(Records from a data collection)
____

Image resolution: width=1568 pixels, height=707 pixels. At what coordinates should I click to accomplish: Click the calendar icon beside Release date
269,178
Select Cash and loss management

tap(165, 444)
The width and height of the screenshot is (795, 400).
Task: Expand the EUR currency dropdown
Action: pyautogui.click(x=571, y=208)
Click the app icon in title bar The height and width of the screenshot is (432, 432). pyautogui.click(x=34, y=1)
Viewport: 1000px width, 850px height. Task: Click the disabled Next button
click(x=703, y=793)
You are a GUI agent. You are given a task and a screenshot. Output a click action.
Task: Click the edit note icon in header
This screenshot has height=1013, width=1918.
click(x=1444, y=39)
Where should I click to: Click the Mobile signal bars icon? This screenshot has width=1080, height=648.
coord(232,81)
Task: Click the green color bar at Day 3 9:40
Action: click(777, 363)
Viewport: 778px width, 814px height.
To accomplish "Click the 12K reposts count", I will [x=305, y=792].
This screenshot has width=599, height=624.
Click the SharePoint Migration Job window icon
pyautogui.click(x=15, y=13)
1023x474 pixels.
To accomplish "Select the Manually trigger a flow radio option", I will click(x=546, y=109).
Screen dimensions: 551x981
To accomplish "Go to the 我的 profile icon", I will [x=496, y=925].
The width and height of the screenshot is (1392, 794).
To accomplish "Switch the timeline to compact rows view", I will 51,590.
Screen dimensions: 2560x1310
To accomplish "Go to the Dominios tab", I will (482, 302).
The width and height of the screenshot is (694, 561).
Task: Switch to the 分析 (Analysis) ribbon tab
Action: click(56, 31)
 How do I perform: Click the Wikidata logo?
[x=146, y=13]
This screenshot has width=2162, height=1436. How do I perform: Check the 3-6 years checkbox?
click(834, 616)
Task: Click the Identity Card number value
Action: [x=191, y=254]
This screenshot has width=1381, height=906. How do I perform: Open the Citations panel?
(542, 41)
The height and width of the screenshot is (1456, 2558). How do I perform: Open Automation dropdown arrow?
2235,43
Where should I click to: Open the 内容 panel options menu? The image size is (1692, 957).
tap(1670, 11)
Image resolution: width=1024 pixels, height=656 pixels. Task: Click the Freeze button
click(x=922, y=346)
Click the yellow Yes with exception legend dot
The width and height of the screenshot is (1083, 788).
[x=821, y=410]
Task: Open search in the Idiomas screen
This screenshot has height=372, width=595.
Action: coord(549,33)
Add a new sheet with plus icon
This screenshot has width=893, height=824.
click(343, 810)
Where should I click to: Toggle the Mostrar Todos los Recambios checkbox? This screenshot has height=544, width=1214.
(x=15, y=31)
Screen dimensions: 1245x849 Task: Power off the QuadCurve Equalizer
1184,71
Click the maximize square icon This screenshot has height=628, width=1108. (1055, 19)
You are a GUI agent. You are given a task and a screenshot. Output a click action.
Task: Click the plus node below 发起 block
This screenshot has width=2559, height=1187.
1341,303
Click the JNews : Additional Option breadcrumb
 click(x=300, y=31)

____

### TASK BRIEF
Rewrite the data above as a numbered list, leaving out any blank lines.

### ANSWER FOR THE TASK
1. Image resolution: width=1568 pixels, height=707 pixels. At what coordinates should I click to accomplish: Click the calendar icon beside Release date
2. 269,178
3. Select Cash and loss management
4. tap(165, 444)
5. The width and height of the screenshot is (795, 400).
6. Task: Expand the EUR currency dropdown
7. Action: pyautogui.click(x=571, y=208)
8. Click the app icon in title bar The height and width of the screenshot is (432, 432). pyautogui.click(x=34, y=1)
9. Viewport: 1000px width, 850px height. Task: Click the disabled Next button
10. click(x=703, y=793)
11. You are a GUI agent. You are given a task and a screenshot. Output a click action.
12. Task: Click the edit note icon in header
13. This screenshot has height=1013, width=1918.
14. click(x=1444, y=39)
15. Where should I click to: Click the Mobile signal bars icon? This screenshot has width=1080, height=648.
16. coord(232,81)
17. Task: Click the green color bar at Day 3 9:40
18. Action: click(777, 363)
19. Viewport: 778px width, 814px height.
20. To accomplish "Click the 12K reposts count", I will [x=305, y=792].
21. This screenshot has width=599, height=624.
22. Click the SharePoint Migration Job window icon
23. pyautogui.click(x=15, y=13)
24. 1023x474 pixels.
25. To accomplish "Select the Manually trigger a flow radio option", I will click(x=546, y=109).
26. Screen dimensions: 551x981
27. To accomplish "Go to the 我的 profile icon", I will [x=496, y=925].
28. The width and height of the screenshot is (1392, 794).
29. To accomplish "Switch the timeline to compact rows view", I will 51,590.
30. Screen dimensions: 2560x1310
31. To accomplish "Go to the Dominios tab", I will (482, 302).
32. The width and height of the screenshot is (694, 561).
33. Task: Switch to the 分析 (Analysis) ribbon tab
34. Action: click(56, 31)
35.  How do I perform: Click the Wikidata logo?
36. [x=146, y=13]
37. This screenshot has width=2162, height=1436. How do I perform: Check the 3-6 years checkbox?
38. click(834, 616)
39. Task: Click the Identity Card number value
40. Action: [x=191, y=254]
41. This screenshot has width=1381, height=906. How do I perform: Open the Citations panel?
42. (542, 41)
43. The height and width of the screenshot is (1456, 2558). How do I perform: Open Automation dropdown arrow?
44. 2235,43
45. Where should I click to: Open the 内容 panel options menu? The image size is (1692, 957).
46. tap(1670, 11)
47. Image resolution: width=1024 pixels, height=656 pixels. Task: Click the Freeze button
48. click(x=922, y=346)
49. Click the yellow Yes with exception legend dot
50. The width and height of the screenshot is (1083, 788).
51. [x=821, y=410]
52. Task: Open search in the Idiomas screen
53. This screenshot has height=372, width=595.
54. Action: coord(549,33)
55. Add a new sheet with plus icon
56. This screenshot has width=893, height=824.
57. click(343, 810)
58. Where should I click to: Toggle the Mostrar Todos los Recambios checkbox? This screenshot has height=544, width=1214.
59. (x=15, y=31)
60. Screen dimensions: 1245x849 Task: Power off the QuadCurve Equalizer
61. 1184,71
62. Click the maximize square icon This screenshot has height=628, width=1108. (1055, 19)
63. You are a GUI agent. You are given a task and a screenshot. Output a click action.
64. Task: Click the plus node below 发起 block
65. This screenshot has width=2559, height=1187.
66. 1341,303
67. Click the JNews : Additional Option breadcrumb
68.  click(x=300, y=31)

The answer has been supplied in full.